Del lado de los partidarios del aborto, el arco argumental va de la presunta asepsia a la descarada demagogia. A la primera categoría pertenece el asentado eufemismo «interrupción voluntaria del embarazo», derivado de un supuesto derecho de la mujer a decidir, que identificaría esta práctica con la extirpación de cualquier conjunto de células, de cualquier cuerpo extraño, que no desea albergarse en el propio por motivos de salud, de conveniencia, de estética o de otro tipo. En realidad, el tal eufemismo no es sino un pulimento léxico, más presentable, de la máxima que por las bravas proclamaban las feministas de antaño con su pareado «nosotras parimos, nosotras decidimos», y ya el verbo ‘parir’ llevaba implícita una toma de postura, pues lo mismo que se pare un niño se pare un ternero. Pasando al terreno de la franca demagogia, se pueden aducir las declaraciones de una portavoz de la sedicente Asociación de Católicas por el Derecho a Decidir, según la cual el rechazo del aborto por parte de la jerarquía es «exponer a muchas mujeres a una muerte segura, aunque tampoco es de extrañar esta actitud, si se tiene en cuenta que la Iglesia es la única institución cerrada a las mujeres».
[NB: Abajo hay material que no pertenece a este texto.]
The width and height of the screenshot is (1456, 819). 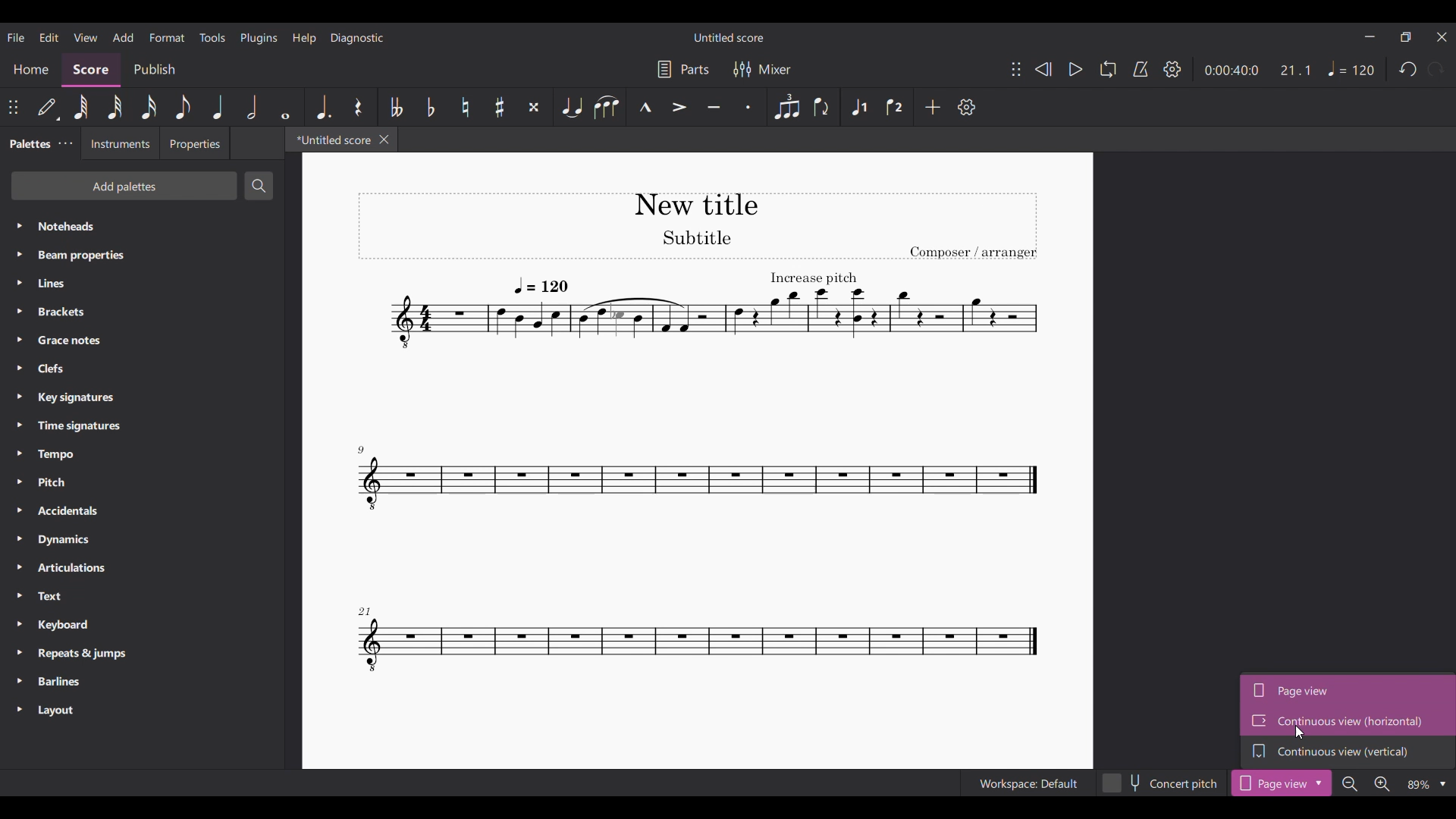 What do you see at coordinates (143, 283) in the screenshot?
I see `Lines` at bounding box center [143, 283].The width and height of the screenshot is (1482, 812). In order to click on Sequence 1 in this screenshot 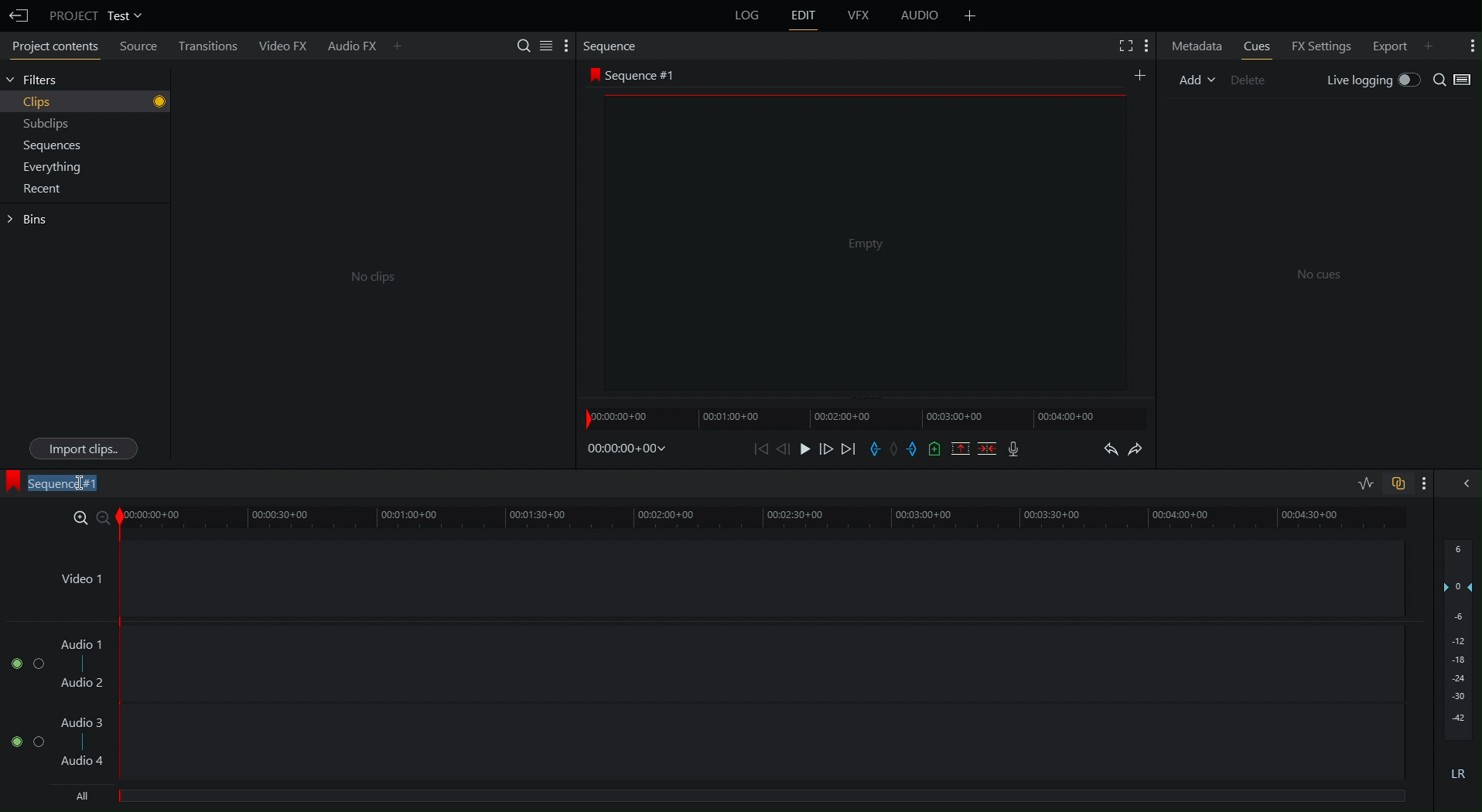, I will do `click(55, 483)`.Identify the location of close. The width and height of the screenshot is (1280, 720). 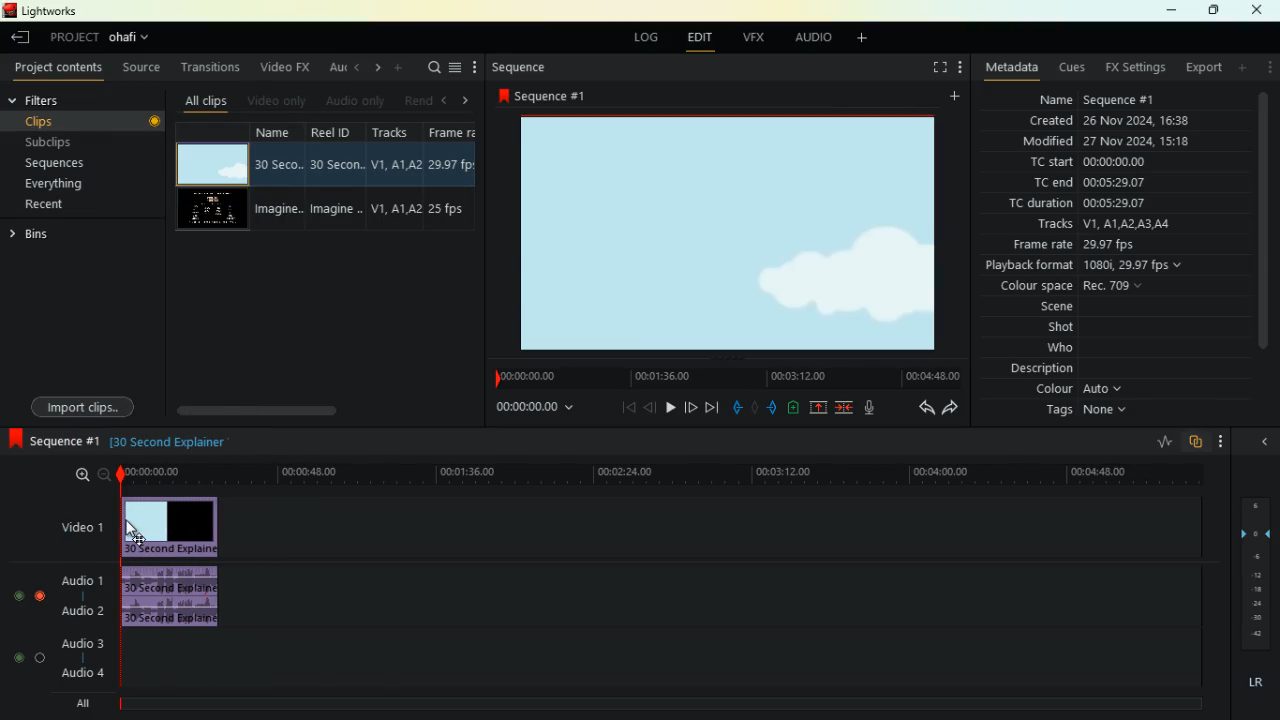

Del otro lado, el de los detractores del aborto, es muy frecuente la ponderación del desafuero con términos de máxima intensidad significativa, como los sustantivos ‘crimen’, ‘asesinato’, ‘matanza’ –caso en el que incurre la, por lo demás muy medida, «Declaración de Madrid»- o incluso ‘genocidio’, acompañados habitualmente de los adjetivos ‘horrible’, ‘execrable’, ‘abominable’ o ‘atroz’. Pese a la bondad de la intención, el efecto en los convencidos de lo contrario, o incluso en muchos de quienes mantienen una indecisa tibieza, es contraproducente: lejos de tomar conciencia, se apartan instintivamente de una alegación que perciben excesiva, sanguinolenta. Tampoco parece muy acertada desde el punto de vista persuasivo –insisto, a pesar de su objetivo laudable y de su plena legitimidad– una campaña como la de la Conferencia Episcopal, que contrapone el desvalimiento del ‘nasciturus’ a la protección del lince. Dicen los optimistas que al menos ha servido para suscitar la polémica, pero acto seguido habría que hacer dos precisiones: primera, en casi toda polémica la Iglesia lleva las de perder ante la opinión pública –ahora debe cargar con dos cruces, la de reaccionaria y la de antiecológica–; segunda, con la contraargumentación malévola servida en bandeja, ¿cuántos nuevos adeptos ha sumado de verdad la Iglesia a su causa?

Acaso en la materia de la vida en sus inicios no sean suficientes las palabras para convencer al descreído de que crea y viceversa. Acaso, más bien, las palabras entorpezcan o alimenten incluso, con las retóricas extremadas o las equívocas razones laterales, aquellas creencias arraigadas del contrario. Radical, la disyuntiva. El verbo ‘ser’ es, en fin, irreductible. El verbo ‘ser’ es, en fin, intransitivo.